Exactly as written, print each of the entries.

[Collected data entries]
# # # # #

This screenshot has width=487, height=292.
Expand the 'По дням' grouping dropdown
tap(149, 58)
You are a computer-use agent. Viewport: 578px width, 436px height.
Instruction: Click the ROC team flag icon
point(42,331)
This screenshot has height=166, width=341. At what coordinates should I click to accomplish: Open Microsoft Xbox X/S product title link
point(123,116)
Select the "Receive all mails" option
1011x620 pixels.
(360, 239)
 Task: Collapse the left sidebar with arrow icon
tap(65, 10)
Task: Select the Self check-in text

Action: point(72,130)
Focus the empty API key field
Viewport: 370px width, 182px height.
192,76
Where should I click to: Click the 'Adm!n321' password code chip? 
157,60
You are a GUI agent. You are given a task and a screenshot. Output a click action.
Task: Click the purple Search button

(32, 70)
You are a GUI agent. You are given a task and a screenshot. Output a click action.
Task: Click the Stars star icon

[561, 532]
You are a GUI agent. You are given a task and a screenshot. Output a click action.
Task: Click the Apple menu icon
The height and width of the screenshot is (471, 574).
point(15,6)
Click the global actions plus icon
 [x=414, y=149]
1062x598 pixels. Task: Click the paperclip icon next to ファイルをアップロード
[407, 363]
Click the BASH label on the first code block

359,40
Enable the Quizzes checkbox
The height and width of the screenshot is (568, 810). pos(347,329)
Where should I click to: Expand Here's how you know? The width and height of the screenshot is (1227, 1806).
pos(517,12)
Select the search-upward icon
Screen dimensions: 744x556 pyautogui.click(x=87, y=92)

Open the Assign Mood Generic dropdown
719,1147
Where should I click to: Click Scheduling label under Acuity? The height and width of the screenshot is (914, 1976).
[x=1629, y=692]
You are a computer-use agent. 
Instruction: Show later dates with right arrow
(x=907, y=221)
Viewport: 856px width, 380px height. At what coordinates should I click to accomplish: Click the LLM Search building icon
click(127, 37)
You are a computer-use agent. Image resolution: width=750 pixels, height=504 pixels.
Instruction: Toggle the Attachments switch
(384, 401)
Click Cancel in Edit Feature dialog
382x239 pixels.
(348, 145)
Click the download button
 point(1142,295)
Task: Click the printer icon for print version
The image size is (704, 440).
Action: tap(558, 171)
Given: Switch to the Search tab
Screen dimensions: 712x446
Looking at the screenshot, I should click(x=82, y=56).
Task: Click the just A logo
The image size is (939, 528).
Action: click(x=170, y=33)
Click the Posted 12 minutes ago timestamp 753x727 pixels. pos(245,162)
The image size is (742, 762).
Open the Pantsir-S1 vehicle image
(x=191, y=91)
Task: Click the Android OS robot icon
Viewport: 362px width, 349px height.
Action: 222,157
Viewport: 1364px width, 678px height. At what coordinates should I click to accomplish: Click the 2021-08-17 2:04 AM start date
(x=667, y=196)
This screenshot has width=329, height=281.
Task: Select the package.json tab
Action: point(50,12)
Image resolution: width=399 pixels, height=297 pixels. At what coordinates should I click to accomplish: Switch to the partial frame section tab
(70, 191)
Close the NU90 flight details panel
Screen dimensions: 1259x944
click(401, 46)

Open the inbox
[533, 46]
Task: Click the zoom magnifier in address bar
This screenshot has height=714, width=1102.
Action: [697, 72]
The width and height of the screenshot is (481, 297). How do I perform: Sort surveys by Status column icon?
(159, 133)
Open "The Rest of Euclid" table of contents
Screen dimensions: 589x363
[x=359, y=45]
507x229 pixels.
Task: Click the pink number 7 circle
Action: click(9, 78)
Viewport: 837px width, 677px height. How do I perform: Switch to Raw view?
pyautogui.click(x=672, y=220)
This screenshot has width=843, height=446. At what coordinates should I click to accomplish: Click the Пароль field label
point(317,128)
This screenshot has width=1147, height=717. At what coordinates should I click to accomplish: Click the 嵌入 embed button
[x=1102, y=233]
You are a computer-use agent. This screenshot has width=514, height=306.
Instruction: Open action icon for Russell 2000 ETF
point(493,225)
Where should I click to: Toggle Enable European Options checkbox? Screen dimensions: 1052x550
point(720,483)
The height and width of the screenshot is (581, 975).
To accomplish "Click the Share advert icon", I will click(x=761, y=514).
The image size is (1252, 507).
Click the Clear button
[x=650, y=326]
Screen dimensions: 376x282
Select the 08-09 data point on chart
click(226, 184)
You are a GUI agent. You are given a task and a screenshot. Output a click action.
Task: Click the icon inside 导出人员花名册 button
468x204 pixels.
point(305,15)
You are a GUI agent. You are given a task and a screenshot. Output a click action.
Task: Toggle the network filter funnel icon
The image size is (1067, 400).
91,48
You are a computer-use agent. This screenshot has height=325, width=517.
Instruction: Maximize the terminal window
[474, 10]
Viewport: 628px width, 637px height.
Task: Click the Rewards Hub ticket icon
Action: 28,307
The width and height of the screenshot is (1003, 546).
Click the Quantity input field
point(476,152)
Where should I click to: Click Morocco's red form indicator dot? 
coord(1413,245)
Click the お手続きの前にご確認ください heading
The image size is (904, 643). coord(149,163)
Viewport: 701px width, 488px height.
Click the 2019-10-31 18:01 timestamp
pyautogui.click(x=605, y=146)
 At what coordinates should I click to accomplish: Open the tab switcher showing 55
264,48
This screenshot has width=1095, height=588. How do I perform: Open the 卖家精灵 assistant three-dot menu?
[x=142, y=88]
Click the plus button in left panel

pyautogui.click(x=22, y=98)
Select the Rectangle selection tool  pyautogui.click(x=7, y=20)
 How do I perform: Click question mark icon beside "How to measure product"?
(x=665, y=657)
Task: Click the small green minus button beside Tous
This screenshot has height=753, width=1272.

# # # # #

**YOUR RESPONSE:**
This screenshot has width=487, height=292.
Expand the 'По дням' grouping dropdown
tap(149, 58)
You are a computer-use agent. Viewport: 578px width, 436px height.
Instruction: Click the ROC team flag icon
point(42,331)
This screenshot has height=166, width=341. At what coordinates should I click to accomplish: Open Microsoft Xbox X/S product title link
point(123,116)
Select the "Receive all mails" option
1011x620 pixels.
(360, 239)
 Task: Collapse the left sidebar with arrow icon
tap(65, 10)
Task: Select the Self check-in text

Action: point(72,130)
Focus the empty API key field
Viewport: 370px width, 182px height.
192,76
Where should I click to: Click the 'Adm!n321' password code chip? 
157,60
You are a GUI agent. You are given a task and a screenshot. Output a click action.
Task: Click the purple Search button

(32, 70)
You are a GUI agent. You are given a task and a screenshot. Output a click action.
Task: Click the Stars star icon

[561, 532]
You are a GUI agent. You are given a task and a screenshot. Output a click action.
Task: Click the Apple menu icon
The height and width of the screenshot is (471, 574).
point(15,6)
Click the global actions plus icon
 [x=414, y=149]
1062x598 pixels. Task: Click the paperclip icon next to ファイルをアップロード
[407, 363]
Click the BASH label on the first code block

359,40
Enable the Quizzes checkbox
The height and width of the screenshot is (568, 810). pos(347,329)
Where should I click to: Expand Here's how you know? The width and height of the screenshot is (1227, 1806).
pos(517,12)
Select the search-upward icon
Screen dimensions: 744x556 pyautogui.click(x=87, y=92)

Open the Assign Mood Generic dropdown
719,1147
Where should I click to: Click Scheduling label under Acuity? The height and width of the screenshot is (914, 1976).
[x=1629, y=692]
You are a computer-use agent. 
Instruction: Show later dates with right arrow
(x=907, y=221)
Viewport: 856px width, 380px height. At what coordinates should I click to accomplish: Click the LLM Search building icon
click(127, 37)
You are a computer-use agent. Image resolution: width=750 pixels, height=504 pixels.
Instruction: Toggle the Attachments switch
(384, 401)
Click Cancel in Edit Feature dialog
382x239 pixels.
(348, 145)
Click the download button
 point(1142,295)
Task: Click the printer icon for print version
The image size is (704, 440).
Action: tap(558, 171)
Given: Switch to the Search tab
Screen dimensions: 712x446
Looking at the screenshot, I should click(x=82, y=56).
Task: Click the just A logo
The image size is (939, 528).
Action: click(x=170, y=33)
Click the Posted 12 minutes ago timestamp 753x727 pixels. pos(245,162)
The image size is (742, 762).
Open the Pantsir-S1 vehicle image
(x=191, y=91)
Task: Click the Android OS robot icon
Viewport: 362px width, 349px height.
Action: 222,157
Viewport: 1364px width, 678px height. At what coordinates should I click to accomplish: Click the 2021-08-17 2:04 AM start date
(x=667, y=196)
This screenshot has width=329, height=281.
Task: Select the package.json tab
Action: point(50,12)
Image resolution: width=399 pixels, height=297 pixels. At what coordinates should I click to accomplish: Switch to the partial frame section tab
(70, 191)
Close the NU90 flight details panel
Screen dimensions: 1259x944
click(401, 46)

Open the inbox
[533, 46]
Task: Click the zoom magnifier in address bar
This screenshot has height=714, width=1102.
Action: [697, 72]
The width and height of the screenshot is (481, 297). How do I perform: Sort surveys by Status column icon?
(159, 133)
Open "The Rest of Euclid" table of contents
Screen dimensions: 589x363
[x=359, y=45]
507x229 pixels.
Task: Click the pink number 7 circle
Action: click(9, 78)
Viewport: 837px width, 677px height. How do I perform: Switch to Raw view?
pyautogui.click(x=672, y=220)
This screenshot has width=843, height=446. At what coordinates should I click to accomplish: Click the Пароль field label
point(317,128)
This screenshot has width=1147, height=717. At what coordinates should I click to accomplish: Click the 嵌入 embed button
[x=1102, y=233]
You are a computer-use agent. This screenshot has width=514, height=306.
Instruction: Open action icon for Russell 2000 ETF
point(493,225)
Where should I click to: Toggle Enable European Options checkbox? Screen dimensions: 1052x550
point(720,483)
The height and width of the screenshot is (581, 975).
To accomplish "Click the Share advert icon", I will click(x=761, y=514).
The image size is (1252, 507).
Click the Clear button
[x=650, y=326]
Screen dimensions: 376x282
Select the 08-09 data point on chart
click(226, 184)
You are a GUI agent. You are given a task and a screenshot. Output a click action.
Task: Click the icon inside 导出人员花名册 button
468x204 pixels.
point(305,15)
You are a GUI agent. You are given a task and a screenshot. Output a click action.
Task: Toggle the network filter funnel icon
The image size is (1067, 400).
91,48
You are a computer-use agent. This screenshot has height=325, width=517.
Instruction: Maximize the terminal window
[474, 10]
Viewport: 628px width, 637px height.
Task: Click the Rewards Hub ticket icon
Action: 28,307
The width and height of the screenshot is (1003, 546).
Click the Quantity input field
point(476,152)
Where should I click to: Click Morocco's red form indicator dot? 
coord(1413,245)
Click the お手続きの前にご確認ください heading
The image size is (904, 643). coord(149,163)
Viewport: 701px width, 488px height.
Click the 2019-10-31 18:01 timestamp
pyautogui.click(x=605, y=146)
 At what coordinates should I click to accomplish: Open the tab switcher showing 55
264,48
This screenshot has width=1095, height=588. How do I perform: Open the 卖家精灵 assistant three-dot menu?
[x=142, y=88]
Click the plus button in left panel

pyautogui.click(x=22, y=98)
Select the Rectangle selection tool  pyautogui.click(x=7, y=20)
 How do I perform: Click question mark icon beside "How to measure product"?
(x=665, y=657)
Task: Click the small green minus button beside Tous
This screenshot has height=753, width=1272.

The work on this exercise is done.